Every winter coughs and sneezes run rampant through the population, but some people find themselves sick with the common cold time and again whereas others do not. Although immune memory generated from previous infections can partially explain why some people might be protected, it is not sufficient to explain the whole story.
Researchers at Imperial College London trying to better understand what makes us susceptible to the common cold, looked at the state of the airways in healthy volunteers before exposing them to Respiratory Syncytial Virus (RSV). RSV is one of a number of viruses which can cause common cold symptoms in healthy adults, but it can prove fatal in infants and the elderly.
In a paper published in Science, these researchers showed that people with bacteria-fighting cells, called neutrophils, in their airways before viral exposure were more likely to become infected with RSV. In this case, by being primed to tackle bacterial infections, their immune systems were less prepared to fight off a virus.

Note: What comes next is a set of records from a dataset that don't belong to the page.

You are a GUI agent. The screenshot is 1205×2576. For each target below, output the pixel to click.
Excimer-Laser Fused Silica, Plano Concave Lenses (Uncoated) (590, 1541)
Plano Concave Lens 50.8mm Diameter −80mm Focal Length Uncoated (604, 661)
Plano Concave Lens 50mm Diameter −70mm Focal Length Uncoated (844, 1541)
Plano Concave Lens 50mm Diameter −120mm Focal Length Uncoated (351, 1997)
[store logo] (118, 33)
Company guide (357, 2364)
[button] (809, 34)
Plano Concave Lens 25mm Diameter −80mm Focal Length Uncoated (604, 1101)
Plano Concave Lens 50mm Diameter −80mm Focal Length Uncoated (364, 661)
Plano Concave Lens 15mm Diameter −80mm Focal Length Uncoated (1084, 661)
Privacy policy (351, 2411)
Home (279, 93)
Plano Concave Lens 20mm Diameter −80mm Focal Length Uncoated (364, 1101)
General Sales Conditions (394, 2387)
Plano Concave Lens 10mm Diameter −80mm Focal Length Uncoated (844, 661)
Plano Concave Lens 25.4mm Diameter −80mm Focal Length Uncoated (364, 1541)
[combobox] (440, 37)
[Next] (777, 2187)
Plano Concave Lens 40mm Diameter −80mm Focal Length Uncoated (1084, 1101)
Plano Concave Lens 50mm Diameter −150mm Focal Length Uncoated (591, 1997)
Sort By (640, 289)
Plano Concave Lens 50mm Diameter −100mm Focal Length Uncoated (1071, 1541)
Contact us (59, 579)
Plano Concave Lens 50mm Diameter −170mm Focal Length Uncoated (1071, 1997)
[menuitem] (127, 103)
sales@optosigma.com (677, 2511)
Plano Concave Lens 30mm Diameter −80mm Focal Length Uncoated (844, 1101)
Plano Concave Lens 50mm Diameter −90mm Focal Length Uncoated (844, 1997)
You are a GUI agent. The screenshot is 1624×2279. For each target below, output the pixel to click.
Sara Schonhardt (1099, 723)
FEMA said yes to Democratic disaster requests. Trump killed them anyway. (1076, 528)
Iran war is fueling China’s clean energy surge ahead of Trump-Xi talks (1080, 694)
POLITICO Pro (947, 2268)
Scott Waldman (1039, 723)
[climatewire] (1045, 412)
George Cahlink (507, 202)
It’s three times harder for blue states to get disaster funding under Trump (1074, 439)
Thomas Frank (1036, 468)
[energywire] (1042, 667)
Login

This finding could be used to identify people who might be more likely to become infected with RSV as well as further our understanding of how viruses affect us. These findings may prove relevant for other viruses such as influenza and coronaviruses.
Such a discovery would not have been possible without a challenge study in which study volunteers are safely exposed to the virus. This allows researchers to capture information before, during and after viral exposure, something which researchers at Imperial College London now hope to do with Sars-CoV-2, the virus responsible for the COVID-19 pandemic.